Exercise goal
For the entries below, copy exactly the line that contains "Click the 趋势图 chart icon" through the line that contains "Given: Click the browser address bar URL", both ends included, and exclude all pictures.

Data supplied
※

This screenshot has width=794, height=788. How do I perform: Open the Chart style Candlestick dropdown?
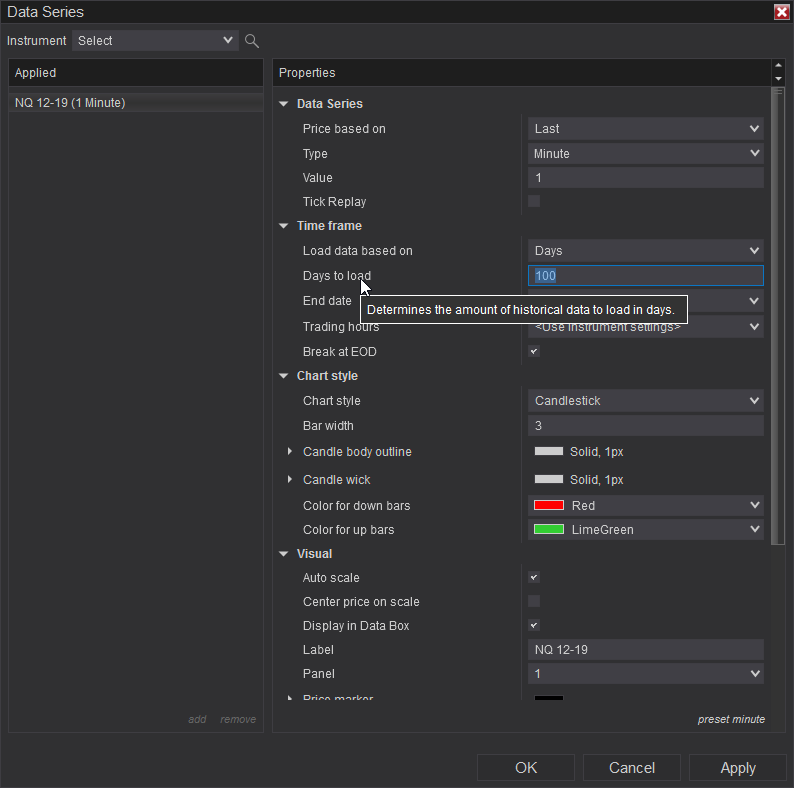tap(645, 401)
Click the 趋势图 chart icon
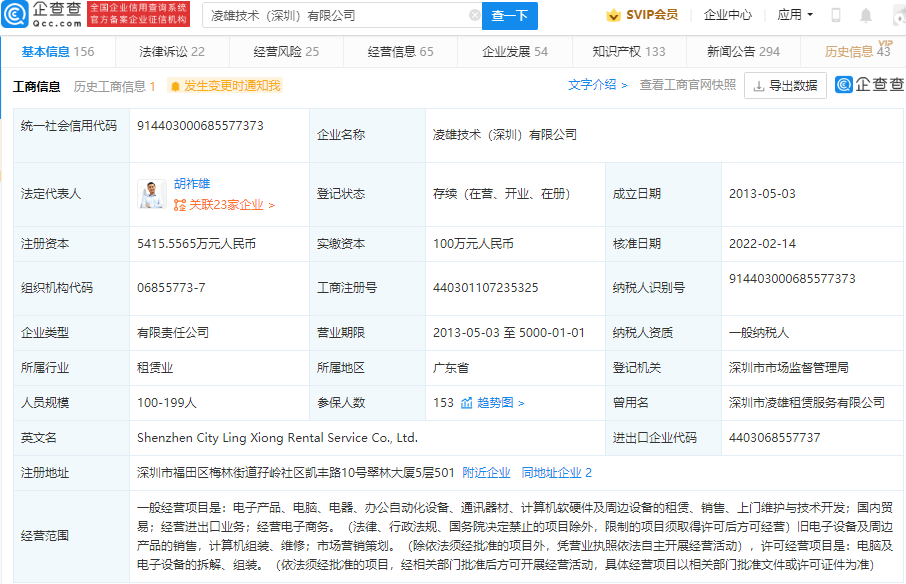The height and width of the screenshot is (584, 906). (x=466, y=403)
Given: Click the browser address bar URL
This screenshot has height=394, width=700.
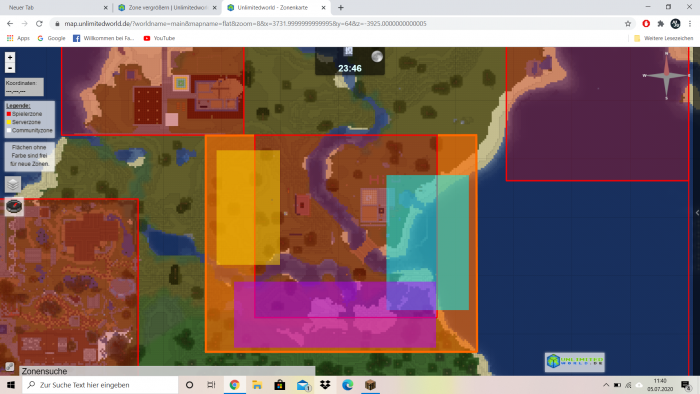Looking at the screenshot, I should (x=245, y=24).
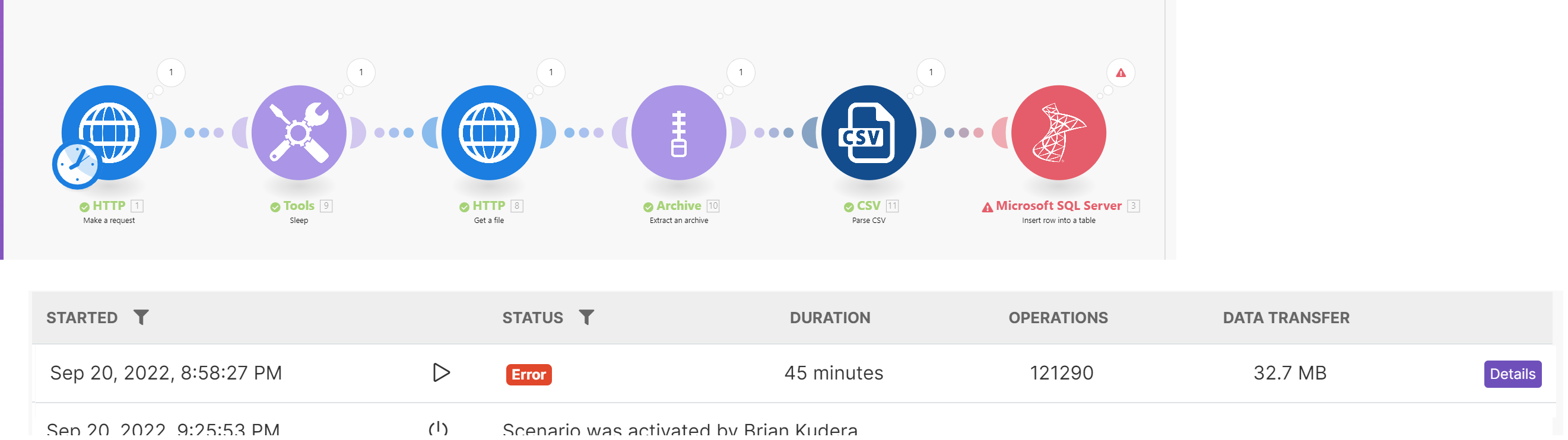Open the Status column filter
The image size is (1568, 440).
tap(586, 317)
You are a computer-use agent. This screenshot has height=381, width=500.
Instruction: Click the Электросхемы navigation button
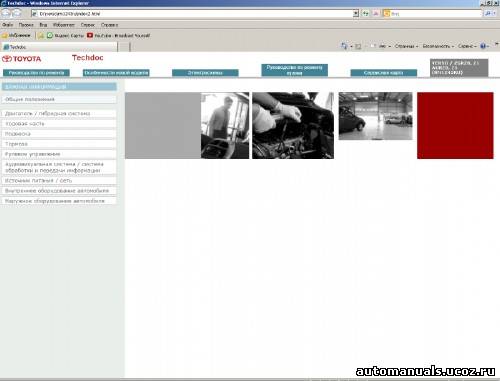[x=205, y=73]
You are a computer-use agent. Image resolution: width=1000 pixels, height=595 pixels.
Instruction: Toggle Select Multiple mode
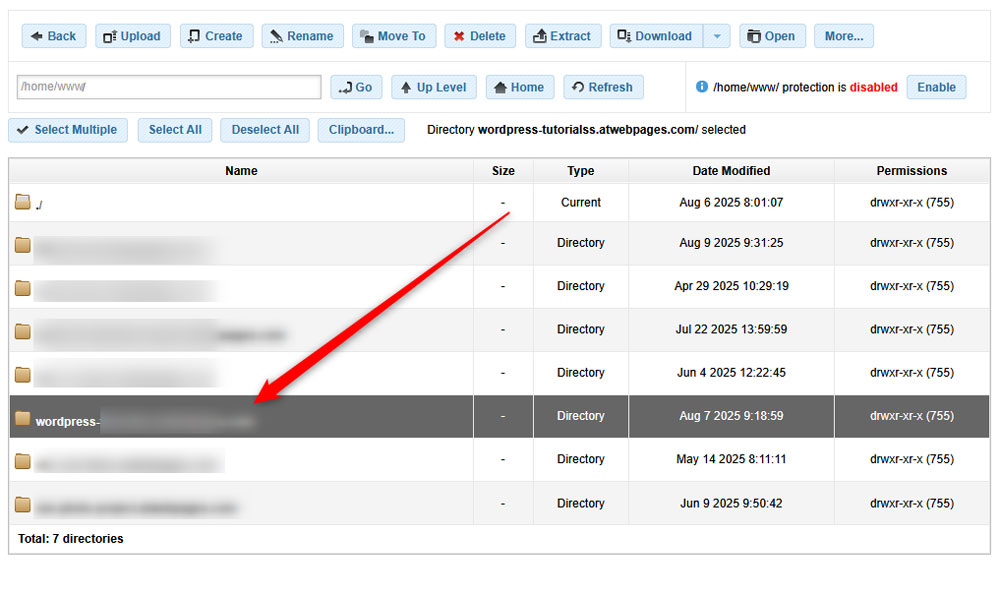tap(67, 129)
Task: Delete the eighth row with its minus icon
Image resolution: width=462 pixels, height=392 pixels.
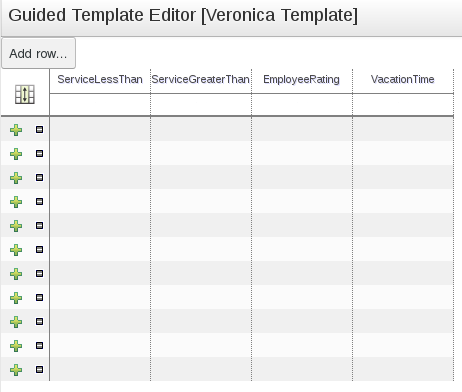Action: pyautogui.click(x=39, y=297)
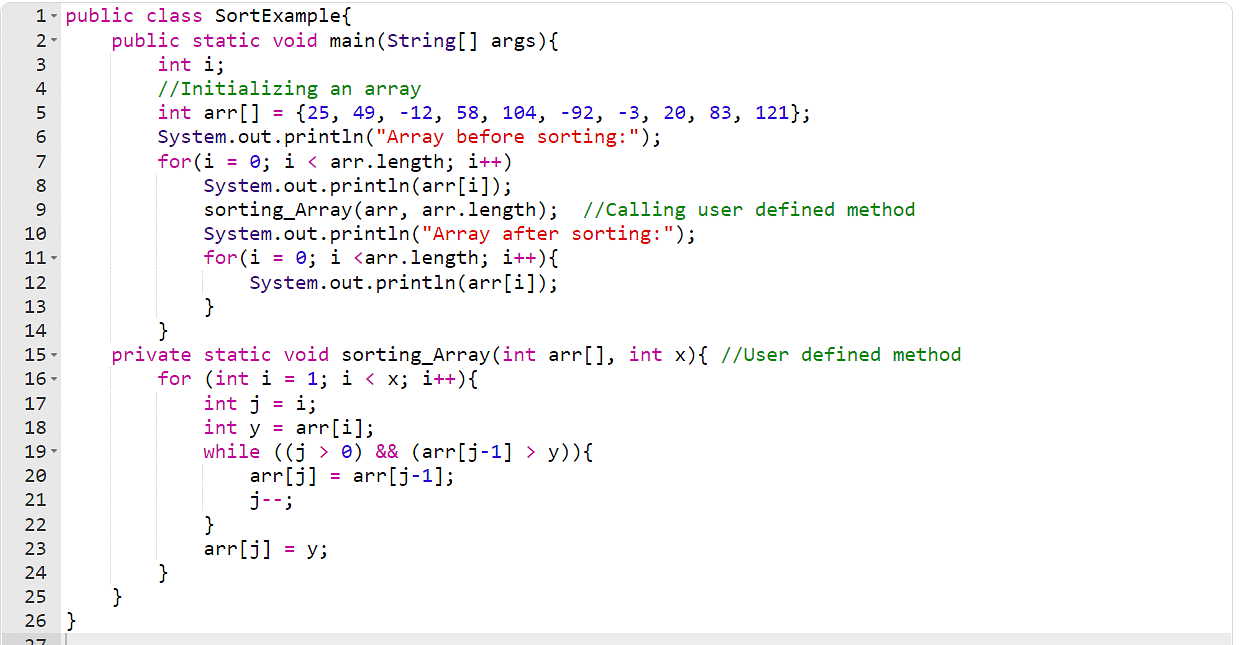This screenshot has width=1247, height=645.
Task: Collapse the while loop at line 19
Action: (x=53, y=452)
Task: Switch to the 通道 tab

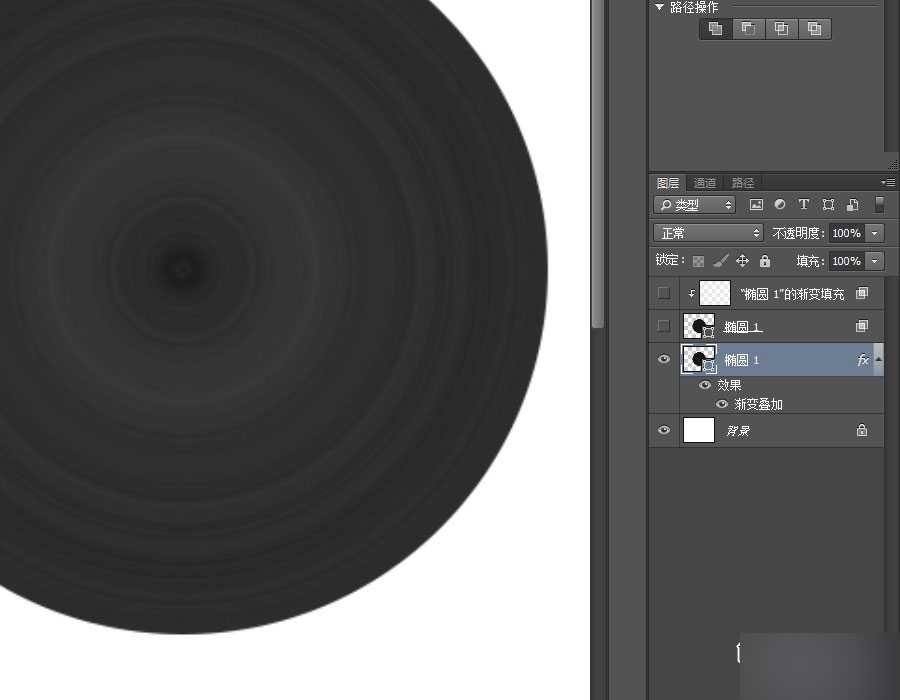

※

Response area
Click the 趋势图 chart icon
The height and width of the screenshot is (584, 906). (x=466, y=403)
Given: Click the browser address bar URL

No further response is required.